* **PROBLEM REQUIREMENTS**
Filter task. Return each line of the material that holds the string "Close".

* **SOURCE INFORMATION**
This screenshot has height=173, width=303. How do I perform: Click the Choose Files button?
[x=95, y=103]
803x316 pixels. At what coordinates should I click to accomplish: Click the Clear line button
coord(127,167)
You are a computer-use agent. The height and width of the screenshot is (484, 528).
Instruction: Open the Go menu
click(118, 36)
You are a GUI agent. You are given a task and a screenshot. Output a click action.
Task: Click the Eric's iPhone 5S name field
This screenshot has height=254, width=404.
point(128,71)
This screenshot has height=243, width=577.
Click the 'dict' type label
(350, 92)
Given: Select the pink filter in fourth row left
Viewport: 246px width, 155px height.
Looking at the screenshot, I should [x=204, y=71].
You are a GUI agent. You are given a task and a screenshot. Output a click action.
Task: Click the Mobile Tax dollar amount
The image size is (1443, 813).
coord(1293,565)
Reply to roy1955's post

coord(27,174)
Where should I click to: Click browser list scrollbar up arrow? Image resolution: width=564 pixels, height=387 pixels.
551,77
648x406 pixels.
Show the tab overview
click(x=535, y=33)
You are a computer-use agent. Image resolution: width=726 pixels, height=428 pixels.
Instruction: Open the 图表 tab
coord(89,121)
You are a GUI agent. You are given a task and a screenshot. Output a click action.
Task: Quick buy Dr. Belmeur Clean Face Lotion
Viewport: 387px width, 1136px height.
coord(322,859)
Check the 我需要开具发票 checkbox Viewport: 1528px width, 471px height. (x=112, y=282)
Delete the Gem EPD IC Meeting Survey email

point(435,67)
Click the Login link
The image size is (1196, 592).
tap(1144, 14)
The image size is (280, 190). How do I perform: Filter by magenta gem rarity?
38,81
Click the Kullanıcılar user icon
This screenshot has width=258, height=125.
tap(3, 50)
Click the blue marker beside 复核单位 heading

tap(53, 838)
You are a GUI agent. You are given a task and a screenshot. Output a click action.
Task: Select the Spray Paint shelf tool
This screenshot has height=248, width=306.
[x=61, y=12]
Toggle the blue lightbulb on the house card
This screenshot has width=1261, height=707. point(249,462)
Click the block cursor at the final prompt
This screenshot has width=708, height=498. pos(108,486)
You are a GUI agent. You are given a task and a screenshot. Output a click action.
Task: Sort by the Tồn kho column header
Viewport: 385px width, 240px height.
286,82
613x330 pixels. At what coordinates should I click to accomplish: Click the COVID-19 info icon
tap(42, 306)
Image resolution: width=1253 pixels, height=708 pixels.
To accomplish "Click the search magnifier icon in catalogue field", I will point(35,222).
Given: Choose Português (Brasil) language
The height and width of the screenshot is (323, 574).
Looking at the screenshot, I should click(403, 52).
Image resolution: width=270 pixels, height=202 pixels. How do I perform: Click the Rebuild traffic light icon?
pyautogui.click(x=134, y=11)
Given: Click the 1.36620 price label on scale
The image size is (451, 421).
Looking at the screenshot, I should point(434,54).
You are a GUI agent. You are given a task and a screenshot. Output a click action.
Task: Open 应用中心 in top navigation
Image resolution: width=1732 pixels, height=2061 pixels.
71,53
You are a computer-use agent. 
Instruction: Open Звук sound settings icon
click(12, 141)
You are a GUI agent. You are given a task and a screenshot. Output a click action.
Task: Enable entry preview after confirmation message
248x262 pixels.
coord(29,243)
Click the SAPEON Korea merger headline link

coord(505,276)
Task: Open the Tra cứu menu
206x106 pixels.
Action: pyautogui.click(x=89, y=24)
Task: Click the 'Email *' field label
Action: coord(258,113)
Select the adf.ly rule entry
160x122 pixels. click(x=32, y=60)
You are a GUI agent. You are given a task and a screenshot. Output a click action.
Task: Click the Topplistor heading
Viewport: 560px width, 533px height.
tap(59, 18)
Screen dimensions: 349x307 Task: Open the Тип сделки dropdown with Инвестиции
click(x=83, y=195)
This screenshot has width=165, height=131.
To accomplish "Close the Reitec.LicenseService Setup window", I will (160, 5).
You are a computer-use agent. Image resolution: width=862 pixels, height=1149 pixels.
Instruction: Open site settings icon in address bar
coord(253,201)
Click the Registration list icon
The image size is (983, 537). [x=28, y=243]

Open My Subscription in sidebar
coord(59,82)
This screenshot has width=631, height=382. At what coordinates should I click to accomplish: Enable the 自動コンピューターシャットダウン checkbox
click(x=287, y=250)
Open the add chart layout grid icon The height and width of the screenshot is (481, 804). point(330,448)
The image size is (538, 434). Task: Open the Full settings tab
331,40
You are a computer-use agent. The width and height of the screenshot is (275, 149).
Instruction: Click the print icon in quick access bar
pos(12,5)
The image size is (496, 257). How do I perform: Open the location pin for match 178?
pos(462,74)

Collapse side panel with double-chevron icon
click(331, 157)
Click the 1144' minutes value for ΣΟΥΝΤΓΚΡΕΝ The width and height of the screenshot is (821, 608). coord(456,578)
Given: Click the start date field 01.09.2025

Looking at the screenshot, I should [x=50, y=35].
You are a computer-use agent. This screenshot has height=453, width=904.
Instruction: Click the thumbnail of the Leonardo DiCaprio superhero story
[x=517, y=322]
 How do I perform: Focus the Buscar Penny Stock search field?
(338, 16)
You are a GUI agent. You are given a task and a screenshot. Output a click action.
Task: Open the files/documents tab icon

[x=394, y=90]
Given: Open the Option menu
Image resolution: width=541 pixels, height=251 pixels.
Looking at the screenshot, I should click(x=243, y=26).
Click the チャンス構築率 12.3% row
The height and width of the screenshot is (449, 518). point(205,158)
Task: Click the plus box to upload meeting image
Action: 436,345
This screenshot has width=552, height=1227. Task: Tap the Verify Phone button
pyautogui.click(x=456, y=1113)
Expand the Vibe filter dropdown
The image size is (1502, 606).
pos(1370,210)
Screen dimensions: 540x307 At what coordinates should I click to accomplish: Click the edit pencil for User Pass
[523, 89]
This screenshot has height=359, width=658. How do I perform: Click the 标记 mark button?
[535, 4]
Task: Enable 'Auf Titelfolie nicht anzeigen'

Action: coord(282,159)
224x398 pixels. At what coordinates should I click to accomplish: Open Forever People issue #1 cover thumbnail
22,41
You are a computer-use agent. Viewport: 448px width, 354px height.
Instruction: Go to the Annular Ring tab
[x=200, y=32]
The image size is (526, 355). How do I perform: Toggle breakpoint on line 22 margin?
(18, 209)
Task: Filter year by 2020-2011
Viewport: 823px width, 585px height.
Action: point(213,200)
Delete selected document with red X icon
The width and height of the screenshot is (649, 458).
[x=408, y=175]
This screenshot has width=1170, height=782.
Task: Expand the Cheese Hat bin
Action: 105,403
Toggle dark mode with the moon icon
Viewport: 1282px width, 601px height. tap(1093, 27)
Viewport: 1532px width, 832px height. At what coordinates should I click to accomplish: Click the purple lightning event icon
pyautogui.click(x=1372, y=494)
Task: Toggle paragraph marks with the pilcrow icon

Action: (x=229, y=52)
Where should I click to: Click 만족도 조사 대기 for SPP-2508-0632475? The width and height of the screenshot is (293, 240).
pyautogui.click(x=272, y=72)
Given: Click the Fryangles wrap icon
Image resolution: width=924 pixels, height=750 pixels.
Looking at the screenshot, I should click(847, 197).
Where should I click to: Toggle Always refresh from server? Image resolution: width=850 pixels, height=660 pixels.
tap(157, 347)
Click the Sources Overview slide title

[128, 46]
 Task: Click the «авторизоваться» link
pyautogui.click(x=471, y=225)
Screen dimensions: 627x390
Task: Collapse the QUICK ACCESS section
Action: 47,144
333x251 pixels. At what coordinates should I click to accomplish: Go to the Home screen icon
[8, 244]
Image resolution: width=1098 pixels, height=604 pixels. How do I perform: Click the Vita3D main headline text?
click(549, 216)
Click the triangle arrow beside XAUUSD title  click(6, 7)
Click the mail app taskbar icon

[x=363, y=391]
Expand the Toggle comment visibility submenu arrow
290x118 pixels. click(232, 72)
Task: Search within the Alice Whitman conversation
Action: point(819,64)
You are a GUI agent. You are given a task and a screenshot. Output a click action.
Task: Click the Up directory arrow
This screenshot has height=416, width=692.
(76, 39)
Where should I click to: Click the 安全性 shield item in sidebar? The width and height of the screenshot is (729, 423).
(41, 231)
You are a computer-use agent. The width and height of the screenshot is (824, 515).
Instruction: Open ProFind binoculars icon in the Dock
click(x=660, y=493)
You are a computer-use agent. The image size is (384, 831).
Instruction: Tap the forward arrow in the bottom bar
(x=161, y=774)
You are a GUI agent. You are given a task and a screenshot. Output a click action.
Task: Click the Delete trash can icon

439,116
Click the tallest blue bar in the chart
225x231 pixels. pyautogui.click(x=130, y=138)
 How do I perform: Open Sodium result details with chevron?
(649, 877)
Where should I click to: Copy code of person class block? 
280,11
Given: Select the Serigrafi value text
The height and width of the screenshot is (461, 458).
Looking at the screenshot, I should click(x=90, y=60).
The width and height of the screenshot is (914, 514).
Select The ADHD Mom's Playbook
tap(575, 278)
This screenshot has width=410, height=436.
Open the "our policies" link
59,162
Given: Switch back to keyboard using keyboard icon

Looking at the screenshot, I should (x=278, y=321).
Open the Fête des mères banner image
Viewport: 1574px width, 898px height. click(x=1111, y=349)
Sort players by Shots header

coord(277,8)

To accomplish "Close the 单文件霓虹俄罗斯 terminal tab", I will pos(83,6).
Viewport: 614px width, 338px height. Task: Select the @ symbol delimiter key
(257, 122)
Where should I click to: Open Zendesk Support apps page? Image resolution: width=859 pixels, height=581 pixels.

* **EXERCISE SOLUTION**
To accomplish "Close the Reitec.LicenseService Setup window", I will (160, 5).
To accomplish "Close the 单文件霓虹俄罗斯 terminal tab", I will pos(83,6).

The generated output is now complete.